17/06/2025
ANTES DA LEITURA: O GRITO DA INCLUSÃO EM "O SILÊNCIO QUE GRITA"
Reflexão de Garcia Elias Alfredo
Embora ainda não tenhamos lido integralmente "O Silêncio que Grita", de Arlindo Paulo , com base no resumo apresentado é possível antecipar algumas das temáticas que a obra poderá abordar. O livro parece centrar-se na história de Pedrito, um aluno surdo, como ponto de partida para uma reflexão crítica sobre a inclusão escolar e social em contextos marcados pela exclusão e desigualdade.
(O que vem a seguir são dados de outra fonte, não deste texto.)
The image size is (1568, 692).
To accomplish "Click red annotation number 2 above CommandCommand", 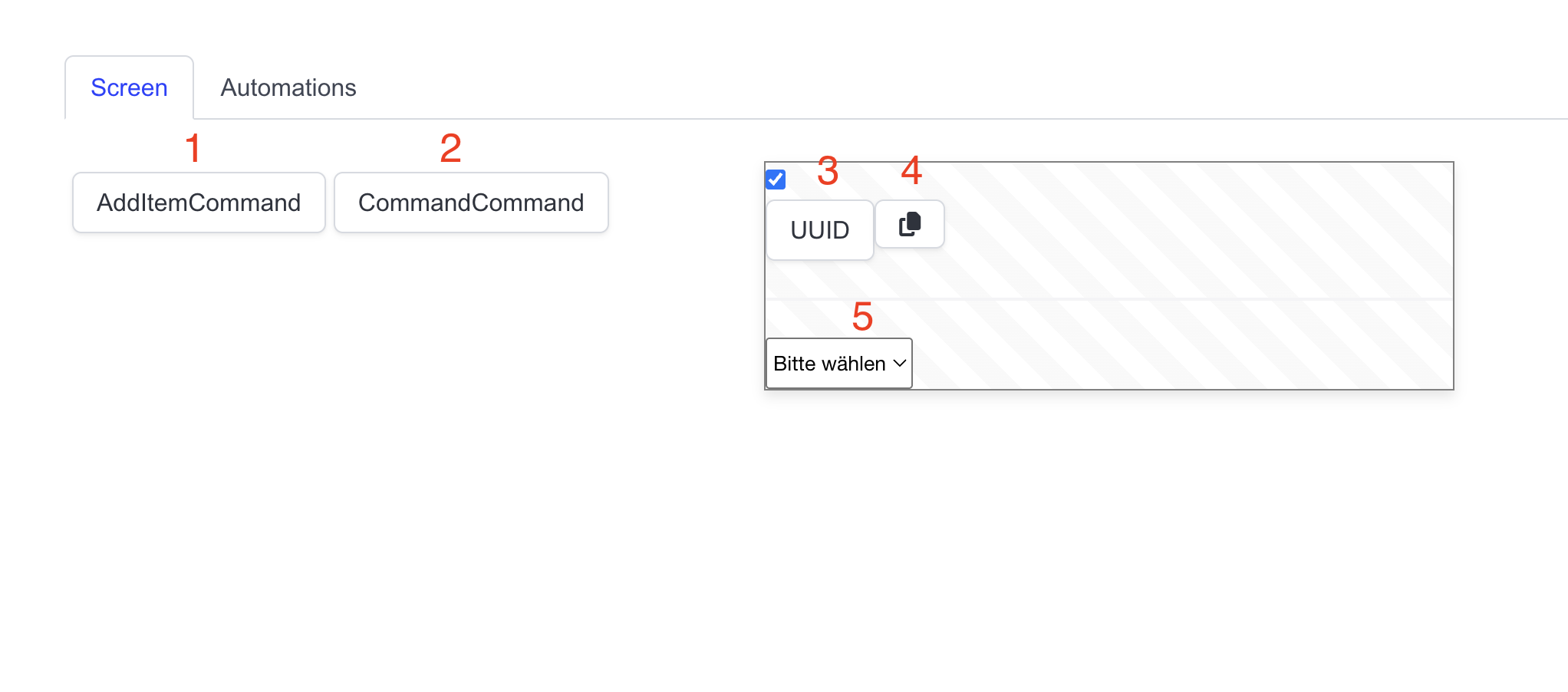I will click(450, 148).
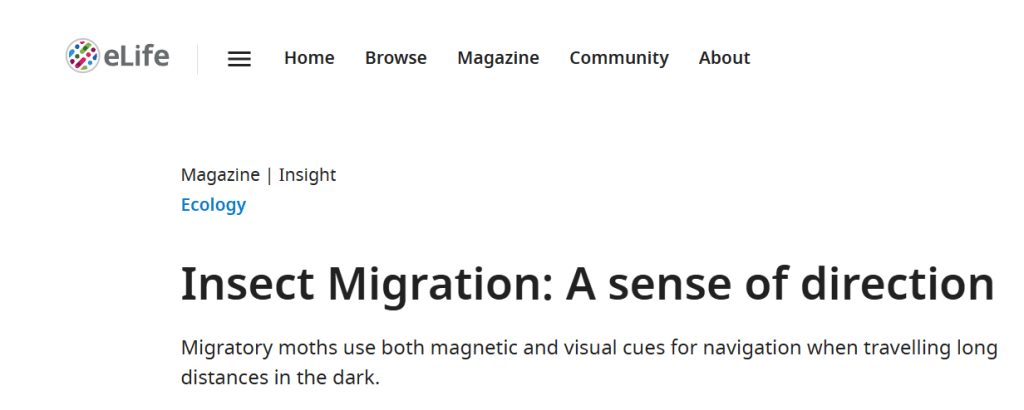This screenshot has width=1024, height=410.
Task: Click the pipe separator between Magazine and Insight
Action: 269,175
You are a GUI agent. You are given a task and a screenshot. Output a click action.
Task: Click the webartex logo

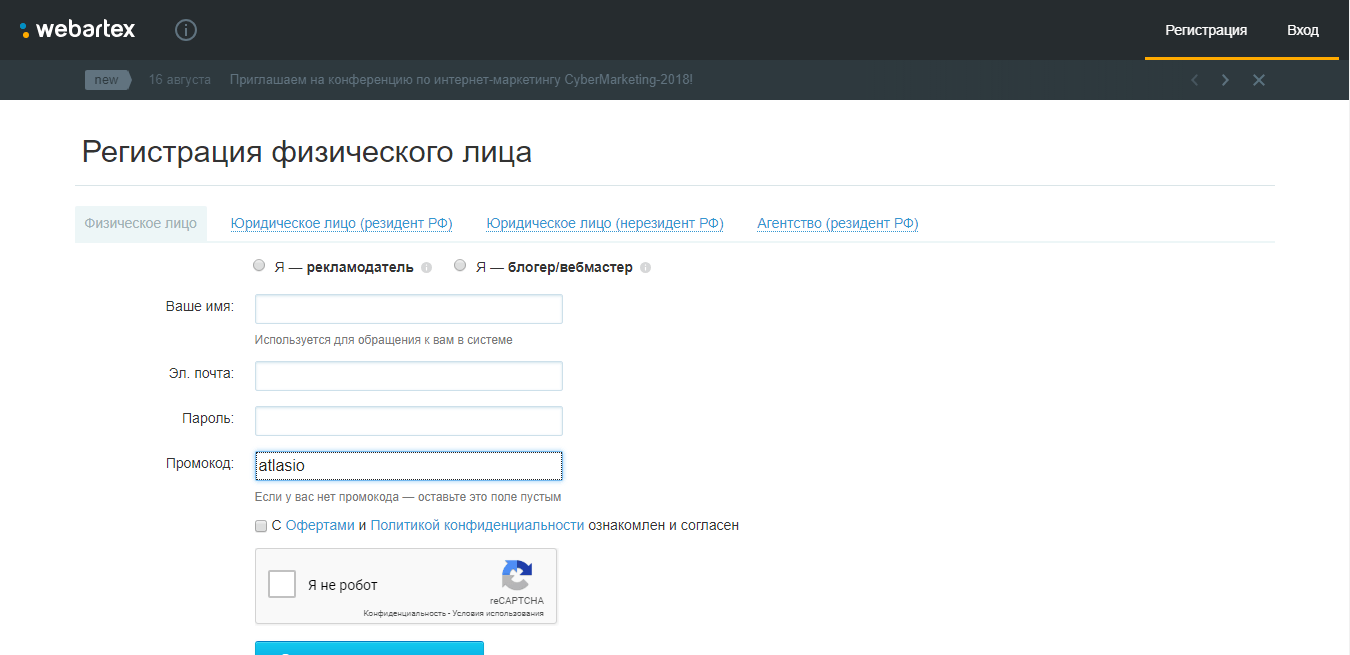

Partindo desse cenário, podemos imaginar que o autor utiliza esta narrativa para evidenciar as contradições entre o discurso oficial da inclusão e a realidade vivida nas instituições educativas.
Pedrito, que se comunica "com o corpo e com o coração", parece representar todos aqueles cujas formas de expressão são ignoradas ou desvalorizadas. Esta abordagem desafia a normatividade comunicativa e valoriza a diversidade de linguagens presentes no ambiente escolar, alinhando-se ao pensamento de Boaventura de Sousa Santos (2007), que defende a valorização de saberes e práticas historicamente invisibilizadas. Deste modo, o livro poderá funcionar como um apelo à escuta do outro na sua diferença, num contexto onde a inclusão muitas vezes se resume ao cumprimento formal de normas, e não à transformação efectiva das práticas educativas.
No contexto angolano, esta discussão torna-se ainda mais pertinente. De acordo com o relatório MICS (INE & UNICEF, 2017), muitas crianças com deficiência continuam fora do sistema de ensino, o que evidencia obstáculos estruturais em termos de acesso e permanência. A possível exploração do conceito de Heimat, entendido como lugar de pertença, sugere que o autor pretende provocar uma reflexão sobre como construir um espaço educativo onde todos, independentemente das suas condições, se sintam verdadeiramente acolhidos. Como refere Mantoan (2006), a escola precisa de se reinventar para acolher a diversidade humana em todas as suas expressões.
Deste modo, O Silêncio que Grita parece apresentar uma crítica contundente à hipocrisia da inclusão simbólica, ao mesmo tempo que aponta caminhos de resistência e esperança. Ecoando a visão de Paulo Freire (1996), para quem "a educação é um acto político", o livro apresenta-se como uma obra que convida o leitor não apenas à reflexão, mas também à acção, transformando o silêncio da exclusão em vozes que lutam por justiça, dignidade e transformação social.
Estas são apenas algumas notas soltas, elaboradas com base no resumo publicado pelo autor. Assim sendo, aguardamos com expectativa a publicação do livro, no sentido de o ler em profundidade e, com isso, confirmar ou reformular as perspectivas aqui apresentadas sobre a obra.